Ray finds out that his dad used to let him win at ping pong when he was a kid. Whether it's right or wrong for a parent to let a kid repeatedly win at some game doesn't matter. But for a parent to let the kid--even as a grown-up KNOW that he didn't win fairly is a very hurtful thing to do.

After learning this sad fact, we find Raymond challenging Frank to another game to see if he really can beat him. The fact that neither has played for years seems immaterial here, which of course makes no sense. Frank is now a fairly old man, so logic would say it doesn't matter if Ray can beat him now.

Ray prepares for this big game by getting Debra to insult him. He says his father always "trash talks" by calling him names and insulting him. Here we have another reason to dislike Frank. A man who is always insulting his kids when competing, calling them girl names and otherwise insulting them is surely making them hate to play any games where this happens--which is pretty much what they show here.

On the day of the game, Frank comes down to the basement like he is some table tennis champion. Robert is there, supposedly to referee--as though that is necessary, and to "announce" the score after each point. I guess the audience is too stupid to count by ones. Marie is there to cheer on her son. Except in the middle of the game, Ray insults here (such love they show each other) that she walks down to be on her husband's side. Frank looks at her and says, "I liked you better when you were on his side." So she goes back. A normal person in that situation would have left the room.

I can't write about the rest without giving away something, so extra SPOILER ALERT now: As they play, Ray seems like he has never played ping pong in his life. He clumsily bangs his hand into the table, keeps slamming the ball high in the air far from the table and loses points quite rapidly. I guess they figured the audience would be bored if the two had a halfway decent volley. They announce that the game ends if one person scores the first seven points. Now before they changed the scoring to make a regular game over when someone scores 11 points instead of 21--which happened after this show originally aired--the common "skunk" rule required the person scoring all the points to get 11 before the game ended, not 7. Accuracy, thy name is not television programs.

So when Frank gets the first seven points he is proclaimed the winner. Raymond immediately tells him that his plan was to get him back by letting him win so he would see what it feels like.

Now we viewers have no knowledge that Ray was planning this and no way to tell if he is lying to his father.

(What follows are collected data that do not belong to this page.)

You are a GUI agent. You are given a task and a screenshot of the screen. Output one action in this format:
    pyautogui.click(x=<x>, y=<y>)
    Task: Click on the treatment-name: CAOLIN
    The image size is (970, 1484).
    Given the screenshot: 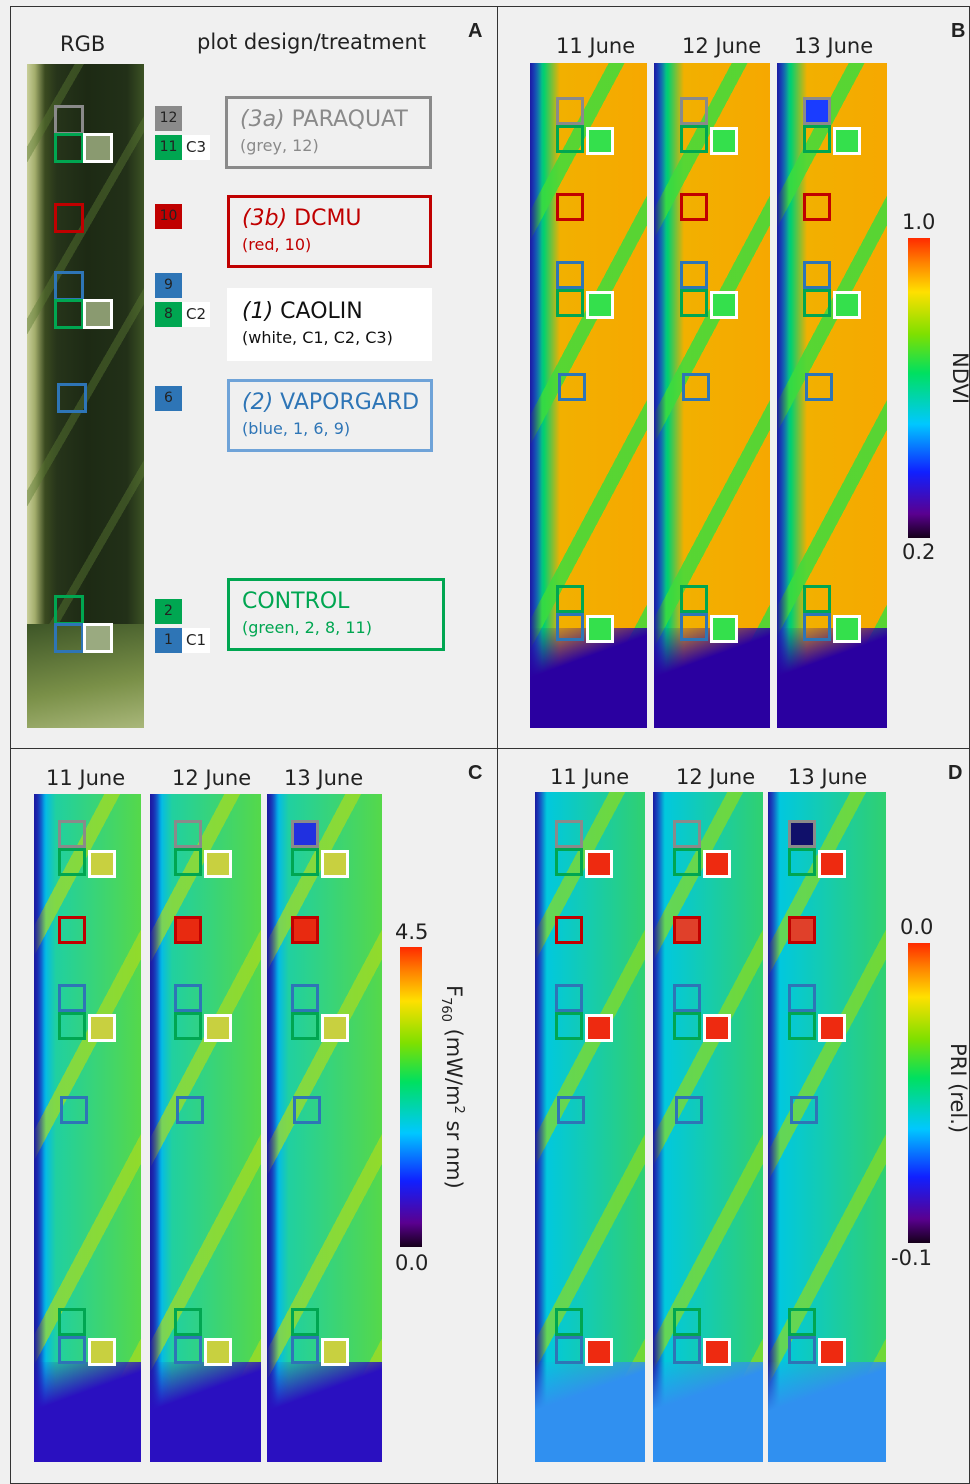 What is the action you would take?
    pyautogui.click(x=322, y=312)
    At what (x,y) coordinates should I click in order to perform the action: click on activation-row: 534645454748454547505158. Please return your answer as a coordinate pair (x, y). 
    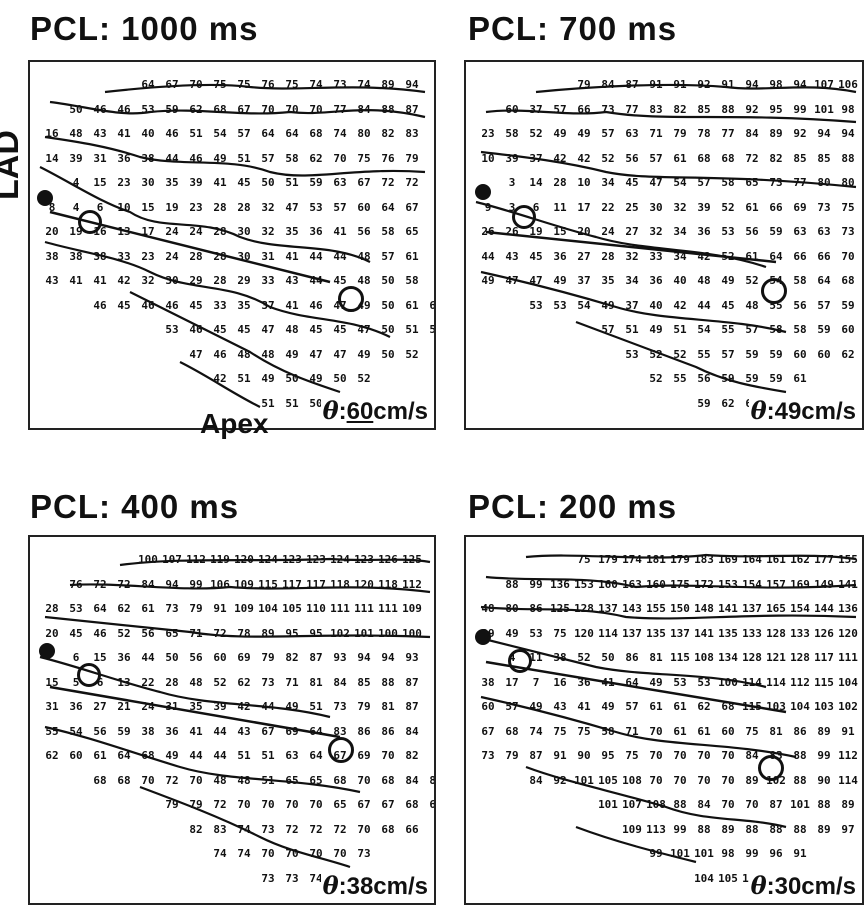
    Looking at the image, I should click on (297, 330).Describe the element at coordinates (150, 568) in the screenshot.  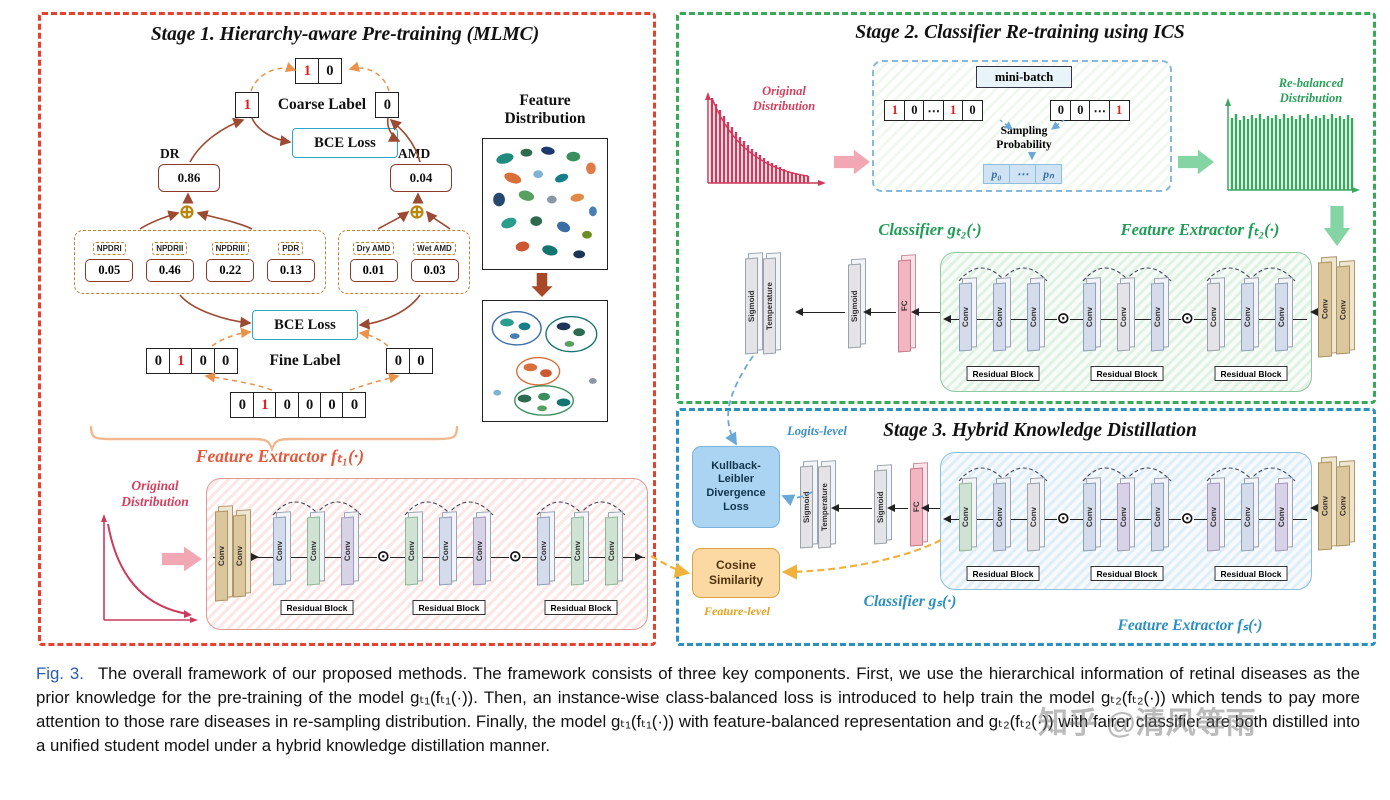
I see `original-distribution-curve` at that location.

Doesn't matter. Either way, Ray is taking revenge by being mean to his father. Once again, we see this, roughly 40 year old acting like he's 7. Not only that, but by telling him right after the game, he's negating the whole revenge plot.

My reaction if I was Frank would be to say, "Fine. You let me win. You cheated to lose, which totally ruins any of the fun one can have in a game. I have no reason to ever play any game with you again." Too often this show is just full of the characters doing hateful, spiteful things to each other, which is why I quit watching it after a few seasons, for the most part. When it started, they weren't nearly as mean to each other. The longer it aired, the less likable the characters were, and the less funny.